#### Aim of the task
Retype only the stretch of lines that starts with the line containing "Kommentar (43, 1487)" and ends with the last line of the records, both included, exactly.
-=-=-=-=-
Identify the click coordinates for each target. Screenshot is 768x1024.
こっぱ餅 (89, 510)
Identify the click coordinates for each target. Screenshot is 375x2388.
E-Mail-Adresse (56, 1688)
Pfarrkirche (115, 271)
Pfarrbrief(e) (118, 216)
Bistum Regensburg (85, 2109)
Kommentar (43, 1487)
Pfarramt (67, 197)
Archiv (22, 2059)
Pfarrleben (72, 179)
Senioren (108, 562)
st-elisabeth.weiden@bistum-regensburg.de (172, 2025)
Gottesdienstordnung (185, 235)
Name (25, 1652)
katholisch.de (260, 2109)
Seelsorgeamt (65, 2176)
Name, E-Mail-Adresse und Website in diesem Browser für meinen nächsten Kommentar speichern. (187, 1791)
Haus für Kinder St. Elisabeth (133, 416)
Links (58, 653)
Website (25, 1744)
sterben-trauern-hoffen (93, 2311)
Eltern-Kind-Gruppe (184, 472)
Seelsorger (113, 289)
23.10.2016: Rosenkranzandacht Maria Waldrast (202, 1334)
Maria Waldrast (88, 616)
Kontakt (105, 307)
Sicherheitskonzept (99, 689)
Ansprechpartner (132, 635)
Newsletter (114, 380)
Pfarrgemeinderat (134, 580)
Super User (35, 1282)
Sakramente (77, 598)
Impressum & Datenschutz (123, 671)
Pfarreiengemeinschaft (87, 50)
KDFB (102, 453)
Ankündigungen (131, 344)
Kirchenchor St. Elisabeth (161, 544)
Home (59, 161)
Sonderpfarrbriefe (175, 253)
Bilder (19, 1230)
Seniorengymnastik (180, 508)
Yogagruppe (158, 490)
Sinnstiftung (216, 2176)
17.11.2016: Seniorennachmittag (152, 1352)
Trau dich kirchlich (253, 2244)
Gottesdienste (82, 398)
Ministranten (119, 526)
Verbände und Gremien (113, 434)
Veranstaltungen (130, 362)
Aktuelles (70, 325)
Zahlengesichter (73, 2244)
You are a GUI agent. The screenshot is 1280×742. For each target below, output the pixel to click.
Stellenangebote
-=-=-=-=-
#### Task result
Kommentar (43, 1487)
Pfarramt (67, 197)
Archiv (22, 2059)
Pfarrleben (72, 179)
Senioren (108, 562)
st-elisabeth.weiden@bistum-regensburg.de (172, 2025)
Gottesdienstordnung (185, 235)
Name (25, 1652)
katholisch.de (260, 2109)
Seelsorgeamt (65, 2176)
Name, E-Mail-Adresse und Website in diesem Browser für meinen nächsten Kommentar speichern. (187, 1791)
Haus für Kinder St. Elisabeth (133, 416)
Links (58, 653)
Website (25, 1744)
sterben-trauern-hoffen (93, 2311)
Eltern-Kind-Gruppe (184, 472)
Seelsorger (113, 289)
23.10.2016: Rosenkranzandacht Maria Waldrast (202, 1334)
Maria Waldrast (88, 616)
Kontakt (105, 307)
Sicherheitskonzept (99, 689)
Ansprechpartner (132, 635)
Newsletter (114, 380)
Pfarrgemeinderat (134, 580)
Super User (35, 1282)
Sakramente (77, 598)
Impressum & Datenschutz (123, 671)
Pfarreiengemeinschaft (87, 50)
KDFB (102, 453)
Ankündigungen (131, 344)
Kirchenchor St. Elisabeth (161, 544)
Home (59, 161)
Sonderpfarrbriefe (175, 253)
Bilder (19, 1230)
Seniorengymnastik (180, 508)
Yogagruppe (158, 490)
Sinnstiftung (216, 2176)
17.11.2016: Seniorennachmittag (152, 1352)
Trau dich kirchlich (253, 2244)
Gottesdienste (82, 398)
Ministranten (119, 526)
Verbände und Gremien (113, 434)
Veranstaltungen (130, 362)
Aktuelles (70, 325)
Zahlengesichter (73, 2244)
You are a GUI agent. The screenshot is 1280×742. For each target below, output the pixel to click.
Stellenangebote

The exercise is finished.